Lanceurs de balles de défense
Comment la France a rendu encore plus dangereuses les armes de guerre suisses

Maïlys Khider

Antoine Boudinet et Patrice Philippe, blessés le 8 décembre 2018 lors d'une manifestation de gilets jaunes. L'un a eu la main droite arrachée par une grenade explosive GLI-F4, l'autre a eu l'oeil droit crevé par une balle de 40 millimètres tirés par un lanceur de balle de défense (LBD) (Photo Mehdi FEDOUACH / AFP)

En pleine révolte des gilets jaunes, alors que gendarmes et policiers tiraient sur les manifestants à coups de grenades explosives et de lanceurs de balles de défense (LBD) produits en Suisse, mais dotés de munitions plus dangereuses que celles d'origine, un député helvétique avait tenté de convaincre son pays de ne plus vendre ces « armes de guerre » à la France. Résultat : une relocalisation hexagonale en trompe-l’œil, pas mal d’hypocrisie et un marché français dopé.

En novembre 2018, les réformes fiscales d'Emmanuel Macron (suppression de l'impôt sur la fortune et alourdissement des taxes sur le diesel) provoquent des révoltes dans toute la France. Chaque samedi, des milliers de manifestants arborant un gilet jaune défilent pour demander un moratoire sur l'augmentation des taxes sur le carburant.
Très vite, la détermination des manifestants se heurte à des forces de l'ordre surarmées mais souvent peu entraînées. Elles sont notamment équipées de lanceurs de balles de défense, considérés par la règlementation internationale comme des armes de guerre.
Sur ordre du gouvernement d'Edouard Philippe, policiers et gendarmes vont procéder à une répression sanglante. En 36 mois, le journaliste David Dufresne a recensé sur son compte twitter Allô Place Beauvau 353 blessés à la tête, 30 éborgnés, six mains arrachées. Sans compter les blessures aux parties génitales et sur le reste du corps. Près de 4500 blessés en tout, dont 2500 parmi les forces de l’ordre. La plus grave répression survenue en France depuis mai 1968. 
Derrière ces chiffres, des « armes de guerre » comme le célèbre Lanceur de balles de Défense LBD40, qui est fabriqué en Suisse.
Dès décembre 2017, avant même la révolte des Gilets jaunes, Jacques Toubon alors défenseur des droits, avait recommandé qu’un policier ayant visé des manifestants avec un LBD soit sanctionné: « la crainte inspirée par cette arme, pointée vers le haut du corps et à bout portant, face à des individus non armés, ne peut participer à l’amélioration des relations entre la police et la population mais risque, au contraire, de les dégrader ».

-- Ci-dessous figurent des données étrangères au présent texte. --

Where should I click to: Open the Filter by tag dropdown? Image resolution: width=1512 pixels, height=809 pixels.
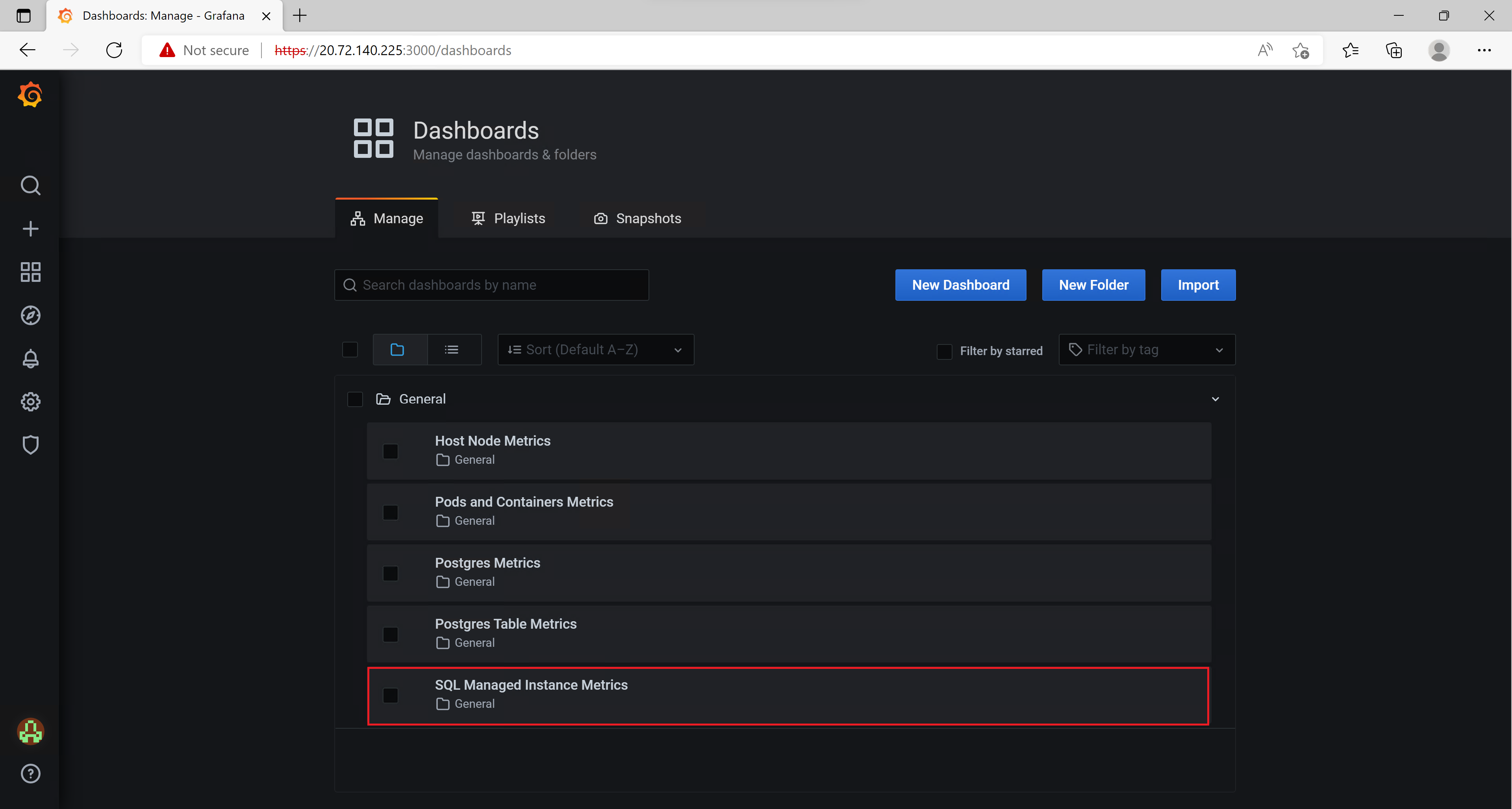tap(1146, 350)
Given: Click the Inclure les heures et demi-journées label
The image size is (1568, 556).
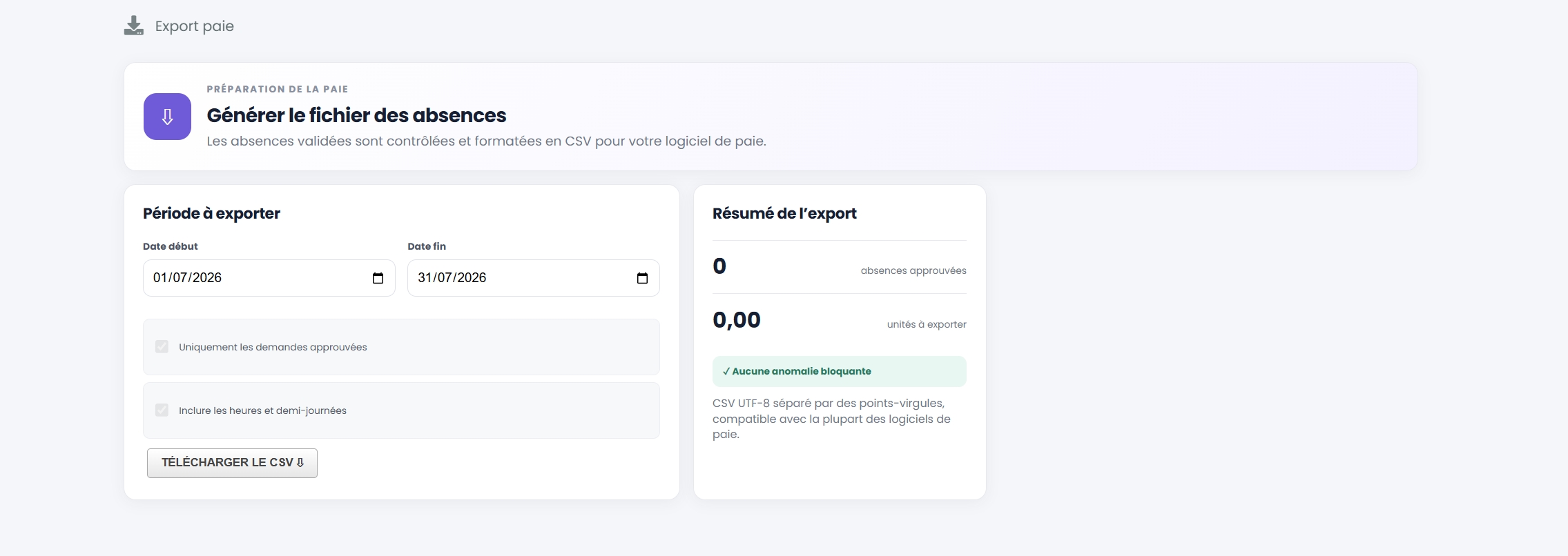Looking at the screenshot, I should pos(262,410).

" Usage disproportionné d'armes non létales "

Des experts de l'ONU

Début 2019, trois mois après le début de la révolte des " gilets jaunes ", des experts de l’Organisation des Nations Unies considèrent qu'en France, “ les restrictions imposées au droit ” ont entraîné  “ des blessures graves causées par un usage disproportionné d'armes dites "non létales" telles que les grenades et les lanceurs de balles de défense ou flashballs ”.
En février 2019, depuis Strasbourg, la commissaire aux droits de l’Homme du Conseil de l’Europe demande à la France de “suspendre l’usage du LBD dans le cadre des opérations de maintien de l’ordre ”. Rien n’y fait. Le gouvernement d’Edouard Philippe continue à réprimer les manifestants. L’alerte va alors venir de Suisse, embarrassant à la fois les fabricants de LBD et le gouvernement français.